Consigna A: Extrae de la página sobre Yahveh el fragmento que comienza en "Sin embargo, este" y termina en "que se imponen.".
Consigna B:
Responde según la página sobre Yahveh:
(i) ¿Qué dos citas bíblicas acompañan la afirmación de que los dioses de las naciones no son dioses?
(ii) ¿Con qué nombre se revela El/Elohím a su pueblo?
(iii) ¿Qué da la personalidad única de Yahveh al rostro divino?

Sin embargo, este reconocimiento es excepcional; en la mayoría de los casos los dioses de las naciones no son dioses (Jer 2,11; 2Re 19,18). El/Elohím no es prácticamente reconocido como el verdadero Dios, sino revelándose a su pueblo con el nombre de Yahveh. La personalidad única de Yahveh da al rostro divino, siempre más o menos pálido y constantemente desfigurado por los diversos paganismos, una consistencia y una vida que se imponen.

2. Yahveh.

Datos:
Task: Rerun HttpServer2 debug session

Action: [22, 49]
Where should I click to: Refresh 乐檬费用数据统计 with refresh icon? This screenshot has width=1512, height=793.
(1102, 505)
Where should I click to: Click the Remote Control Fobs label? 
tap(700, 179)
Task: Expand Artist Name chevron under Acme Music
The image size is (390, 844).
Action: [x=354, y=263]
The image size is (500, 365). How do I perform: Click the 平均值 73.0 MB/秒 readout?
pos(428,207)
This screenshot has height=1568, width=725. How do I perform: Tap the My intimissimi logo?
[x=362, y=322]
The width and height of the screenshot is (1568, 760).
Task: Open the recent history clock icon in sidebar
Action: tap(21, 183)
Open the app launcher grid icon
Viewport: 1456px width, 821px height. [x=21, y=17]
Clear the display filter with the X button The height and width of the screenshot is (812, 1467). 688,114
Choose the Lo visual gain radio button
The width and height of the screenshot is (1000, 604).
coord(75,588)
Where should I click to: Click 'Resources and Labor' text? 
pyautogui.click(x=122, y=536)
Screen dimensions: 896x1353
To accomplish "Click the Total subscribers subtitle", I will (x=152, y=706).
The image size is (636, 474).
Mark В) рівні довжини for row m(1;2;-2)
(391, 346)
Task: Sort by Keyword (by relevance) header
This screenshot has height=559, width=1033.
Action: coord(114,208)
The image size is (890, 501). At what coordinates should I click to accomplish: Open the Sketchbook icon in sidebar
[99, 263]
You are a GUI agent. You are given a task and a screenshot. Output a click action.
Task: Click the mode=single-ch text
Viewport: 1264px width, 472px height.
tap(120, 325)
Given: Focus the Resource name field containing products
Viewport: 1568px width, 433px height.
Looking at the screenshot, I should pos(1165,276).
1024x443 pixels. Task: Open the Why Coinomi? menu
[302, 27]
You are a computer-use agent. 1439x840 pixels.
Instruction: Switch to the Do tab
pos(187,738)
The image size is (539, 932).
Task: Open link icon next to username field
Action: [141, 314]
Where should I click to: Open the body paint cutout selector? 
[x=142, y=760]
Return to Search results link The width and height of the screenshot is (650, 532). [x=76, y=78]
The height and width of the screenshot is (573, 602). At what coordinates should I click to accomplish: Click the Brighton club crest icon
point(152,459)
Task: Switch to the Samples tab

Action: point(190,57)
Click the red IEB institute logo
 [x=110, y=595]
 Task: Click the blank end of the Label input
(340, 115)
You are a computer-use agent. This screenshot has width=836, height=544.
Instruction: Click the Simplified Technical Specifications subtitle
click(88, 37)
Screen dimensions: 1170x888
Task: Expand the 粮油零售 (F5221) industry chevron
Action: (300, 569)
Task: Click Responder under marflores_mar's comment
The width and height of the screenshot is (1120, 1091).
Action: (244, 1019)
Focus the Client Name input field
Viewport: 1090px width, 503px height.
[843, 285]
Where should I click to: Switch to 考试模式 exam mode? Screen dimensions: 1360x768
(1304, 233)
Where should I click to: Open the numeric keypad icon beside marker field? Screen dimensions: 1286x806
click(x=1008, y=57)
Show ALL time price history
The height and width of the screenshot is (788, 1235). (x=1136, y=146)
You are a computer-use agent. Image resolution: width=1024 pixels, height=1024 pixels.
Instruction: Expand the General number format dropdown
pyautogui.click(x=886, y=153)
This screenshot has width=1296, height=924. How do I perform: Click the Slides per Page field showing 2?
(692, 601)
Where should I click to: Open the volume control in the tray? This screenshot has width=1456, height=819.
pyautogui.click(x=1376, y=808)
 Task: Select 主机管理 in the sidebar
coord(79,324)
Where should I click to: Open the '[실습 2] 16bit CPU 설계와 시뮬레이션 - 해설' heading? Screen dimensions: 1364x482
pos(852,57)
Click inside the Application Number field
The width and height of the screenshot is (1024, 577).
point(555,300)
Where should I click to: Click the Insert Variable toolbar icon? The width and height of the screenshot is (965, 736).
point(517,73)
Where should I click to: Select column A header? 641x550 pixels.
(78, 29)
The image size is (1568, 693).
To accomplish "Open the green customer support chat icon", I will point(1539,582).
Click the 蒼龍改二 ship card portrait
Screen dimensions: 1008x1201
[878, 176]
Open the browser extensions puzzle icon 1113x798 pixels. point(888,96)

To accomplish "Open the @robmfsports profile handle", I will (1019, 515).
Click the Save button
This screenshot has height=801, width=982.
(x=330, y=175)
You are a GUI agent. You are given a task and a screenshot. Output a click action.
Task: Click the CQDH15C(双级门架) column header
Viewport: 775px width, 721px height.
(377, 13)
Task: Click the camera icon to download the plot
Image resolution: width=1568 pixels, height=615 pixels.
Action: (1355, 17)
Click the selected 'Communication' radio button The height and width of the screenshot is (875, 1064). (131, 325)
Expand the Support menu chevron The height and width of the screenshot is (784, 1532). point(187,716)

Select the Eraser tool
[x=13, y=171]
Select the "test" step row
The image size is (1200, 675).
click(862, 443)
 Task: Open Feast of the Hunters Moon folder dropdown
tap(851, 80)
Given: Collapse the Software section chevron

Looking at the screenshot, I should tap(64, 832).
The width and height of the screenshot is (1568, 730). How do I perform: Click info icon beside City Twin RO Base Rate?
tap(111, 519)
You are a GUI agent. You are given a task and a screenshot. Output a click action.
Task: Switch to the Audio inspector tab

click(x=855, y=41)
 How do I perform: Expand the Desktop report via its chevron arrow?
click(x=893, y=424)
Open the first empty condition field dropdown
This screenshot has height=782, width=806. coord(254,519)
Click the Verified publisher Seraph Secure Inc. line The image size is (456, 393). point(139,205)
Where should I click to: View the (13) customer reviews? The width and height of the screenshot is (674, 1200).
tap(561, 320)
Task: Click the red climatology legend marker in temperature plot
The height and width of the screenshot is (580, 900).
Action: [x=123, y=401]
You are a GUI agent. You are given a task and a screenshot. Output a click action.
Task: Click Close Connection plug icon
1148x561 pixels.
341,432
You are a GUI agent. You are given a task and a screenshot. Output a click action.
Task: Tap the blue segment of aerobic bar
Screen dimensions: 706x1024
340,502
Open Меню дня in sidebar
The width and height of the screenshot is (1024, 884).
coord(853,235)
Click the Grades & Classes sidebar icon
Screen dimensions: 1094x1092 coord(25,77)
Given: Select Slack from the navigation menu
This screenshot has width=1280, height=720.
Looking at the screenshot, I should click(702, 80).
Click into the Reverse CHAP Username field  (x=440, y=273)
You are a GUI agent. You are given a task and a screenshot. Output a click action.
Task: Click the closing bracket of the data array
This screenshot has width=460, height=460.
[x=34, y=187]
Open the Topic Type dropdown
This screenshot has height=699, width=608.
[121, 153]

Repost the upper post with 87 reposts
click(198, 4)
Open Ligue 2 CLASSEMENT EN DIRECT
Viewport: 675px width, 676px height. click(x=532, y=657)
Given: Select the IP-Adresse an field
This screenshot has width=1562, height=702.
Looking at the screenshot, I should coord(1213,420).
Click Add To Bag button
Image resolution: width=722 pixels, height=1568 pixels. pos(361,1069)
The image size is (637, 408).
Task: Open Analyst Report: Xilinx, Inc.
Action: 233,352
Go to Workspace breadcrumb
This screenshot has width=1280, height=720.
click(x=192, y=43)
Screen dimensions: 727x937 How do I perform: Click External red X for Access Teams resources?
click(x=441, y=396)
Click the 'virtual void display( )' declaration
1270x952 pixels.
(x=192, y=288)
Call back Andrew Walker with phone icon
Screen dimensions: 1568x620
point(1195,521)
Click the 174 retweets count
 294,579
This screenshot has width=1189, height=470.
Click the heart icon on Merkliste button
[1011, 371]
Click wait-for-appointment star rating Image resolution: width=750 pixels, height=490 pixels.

Solución A:
Sin embargo, este reconocimiento es excepcional; en la mayoría de los casos los dioses de las naciones no son dioses (Jer 2,11; 2Re 19,18). El/Elohím no es prácticamente reconocido como el verdadero Dios, sino revelándose a su pueblo con el nombre de Yahveh. La personalidad única de Yahveh da al rostro divino, siempre más o menos pálido y constantemente desfigurado por los diversos paganismos, una consistencia y una vida que se imponen.

Solución B:
(i) Jer 2,11 y 2Re 19,18.
(ii) Con el nombre de Yahveh.
(iii) Una consistencia y una vida que se imponen.